A Lyon, le campus René Cassin du Groupe IGS -qui réunit de nombreuses écoles, dont l’Institut Supérieur des Médias (ISCPA)- fête ses 20 ans. Cette information peut difficilement échapper aux visiteurs et étudiants qui passent le sas d’entrée – y est effectivement orné en gros caractères “20 ans de réussites”. 

En 2004, l’association Reporters d’Espoirs voyait elle aussi le jour. A cette époque, l’ISCPA, née en 1991, avait déjà formé plusieurs générations de journalistes et connu des changements de cap importants dans ses enseignements face aux mutations touchant la profession. “C’est fou comme le métier change ne serait-ce que dans le rapport aux autres”, avance Aude Ristat, mi-déplorée mi-enjouée, devant l’amphithéâtre éponyme de l’éminent juriste ayant participé à l’écriture de la Déclaration universelle des droits de l’homme, responsable de formation. Mutations encore bien saillantes aujourd’hui et auxquelles l’école n’est pas hermétique. Elle fait même preuve de clairvoyance par l’organisation de cette conférence intitulée “Journalisme de solutions : levier de santé publique et de démocratie”. Ce n’est d’ailleurs pas la première fois que l’institut de référence en journalisme à Lyon initie ses étudiants au journalisme de solutions. Cette philosophie journalistique gagne en crédibilité aujourd’hui et se diffuse dans les rédactions et écoles ; 20 ans en arrière, les responsables de l’ISCPA n’auraient pas imaginé que la profession -au-delà des bouleversements techniques qu’elle a connus- serait à ce point questionnée dans sa substance même et que l’aphorisme d’Albert Londres “porter la plume dans la plaie” aurait à se réinventer. Reporters d’Espoirs émergeait alors. 

Biais de négativité 

Les étudiants de première et deuxième année du Bachelor Journalisme s’installent au compte-gouttes dans l’amphi. Les discussions vont bon train. On perçoit que l’ambiance y est chaleureuse ; le propre d’une école à taille humaine comparativement aux façons de faire universitaires. Quelques-uns échangent avec leurs professeurs.
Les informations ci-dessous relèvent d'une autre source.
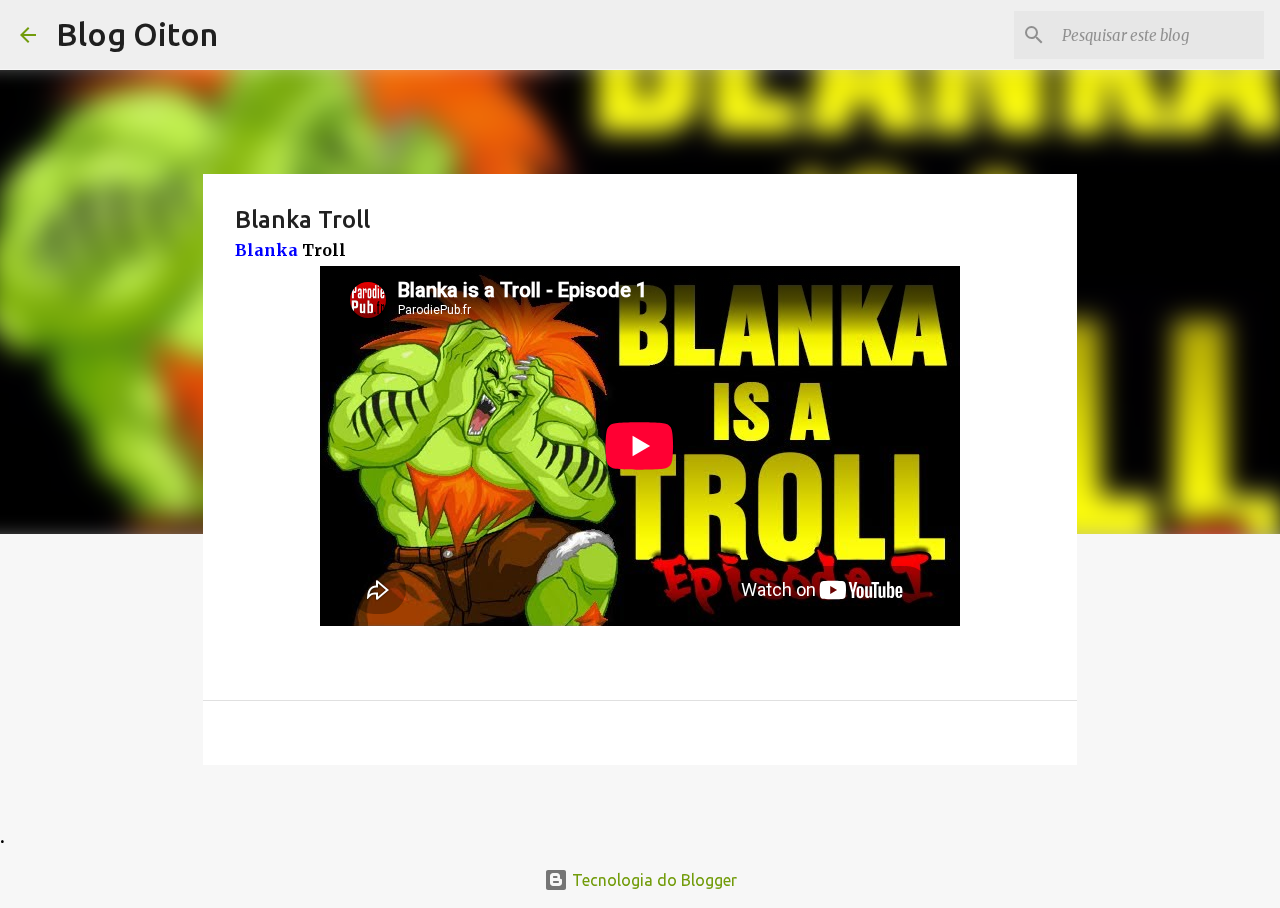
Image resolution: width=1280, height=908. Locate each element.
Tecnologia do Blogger (652, 880)
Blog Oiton (137, 34)
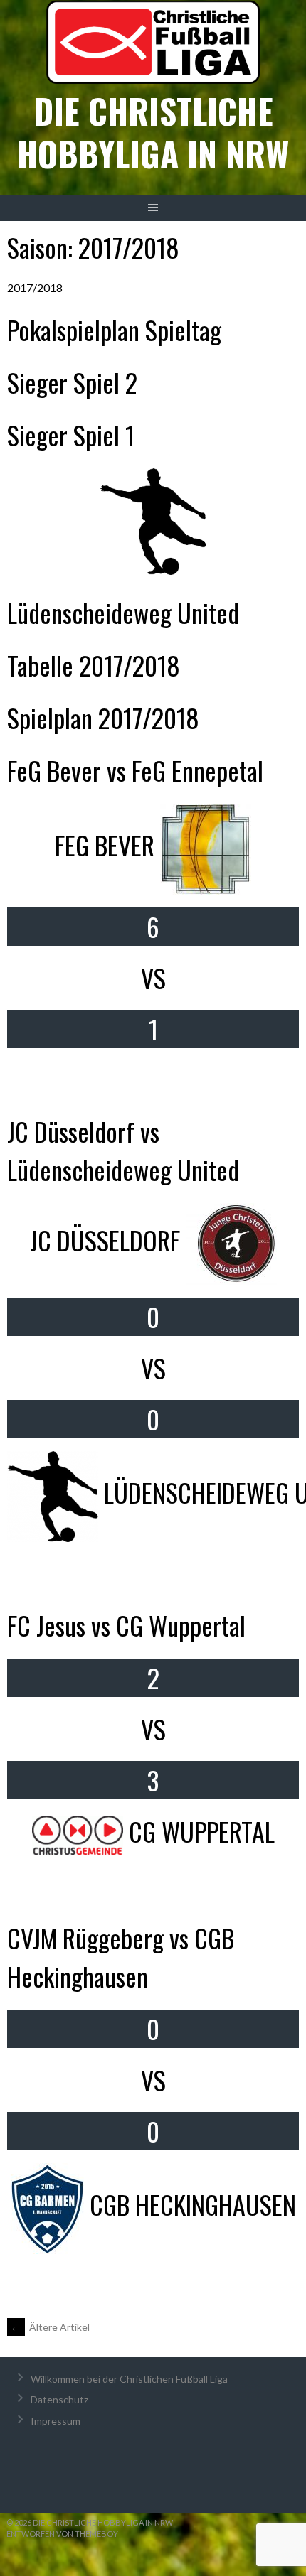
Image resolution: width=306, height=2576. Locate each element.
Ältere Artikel (50, 2327)
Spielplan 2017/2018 (103, 717)
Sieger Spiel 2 (72, 382)
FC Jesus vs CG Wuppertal (126, 1625)
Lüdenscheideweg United (123, 612)
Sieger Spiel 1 (70, 434)
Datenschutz (59, 2399)
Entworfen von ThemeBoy (62, 2533)
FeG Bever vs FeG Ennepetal (135, 770)
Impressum (55, 2421)
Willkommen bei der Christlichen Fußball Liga (129, 2379)
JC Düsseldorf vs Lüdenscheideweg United (123, 1150)
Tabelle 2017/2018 (93, 665)
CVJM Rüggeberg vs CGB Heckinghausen (120, 1957)
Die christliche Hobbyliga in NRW (153, 131)
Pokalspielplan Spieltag (114, 329)
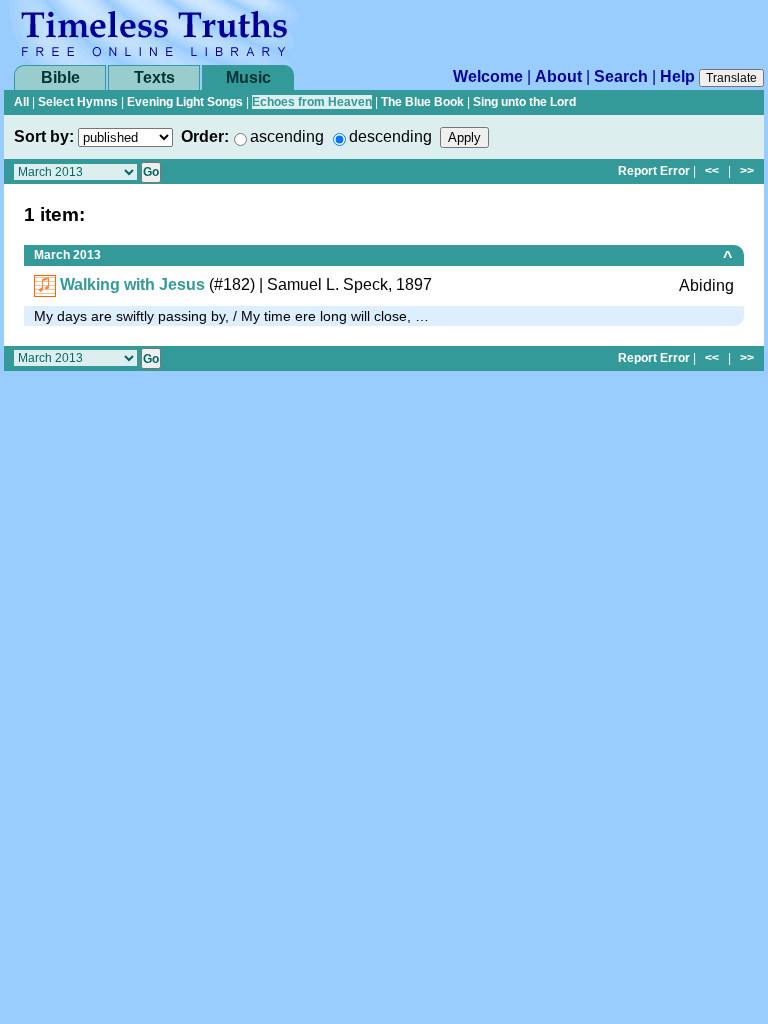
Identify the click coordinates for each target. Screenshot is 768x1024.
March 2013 (67, 255)
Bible (60, 77)
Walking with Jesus (132, 284)
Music (248, 77)
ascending (287, 136)
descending (390, 136)
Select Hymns (78, 102)
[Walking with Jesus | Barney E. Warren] (45, 284)
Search (621, 76)
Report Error (654, 171)
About (558, 76)
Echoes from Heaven (312, 102)
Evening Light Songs (185, 102)
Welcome (488, 76)
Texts (154, 77)
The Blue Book (422, 102)
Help (677, 76)
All (21, 102)
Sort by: (44, 136)
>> (747, 171)
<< (712, 171)
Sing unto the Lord (524, 102)
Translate (731, 78)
Des consignes sont rappelées. Des interviews à réaliser. On apprend sur le terrain, ici. Le ton, toujours amical et bienveillant. Une feuille d’émargement circule toutefois dans les rangs des fois que certains auraient mieux à faire. 

Ecole de contrôle ? A tempérer. Société de contrôle ? Assurément, et l’intelligence artificielle en est tenue pour responsable par Arthur Grimonpont, responsable du desk IA et enjeux globaux à Reporters sans frontières, qui ouvre les débats. Le ton devient Orwellien. L’audience, désormais silencieuse, est captivée. Jambes croisées, regard fixe et débit de parole élevé ; le calme dont fait preuve l’ancien consultant auprès de collectivités territoriales est frappant face aux réalités dystopiques qu’il énumère et qu’il a précisément étudiées, notamment dans son ouvrage « Algocratie. Vivre libre à l’heure des algorithmes » (Actes Sud, 2022). 

“L’IA joue un rôle prépondérant dans la diffusion et la structuration de l’information à l’échelle mondiale”, 

“Les règles du jeu propres aux algorithmes favorisent l’exposition de contenus diffamants, outranciers et basés sur la peur sur les réseaux sociaux”, 

“La majorité des contenus informationnels auxquels on accède sont recommandés par une IA qui poursuit un objectif économique clair : celui de l’accroissement des recettes publicitaires des géants de la technologie”. 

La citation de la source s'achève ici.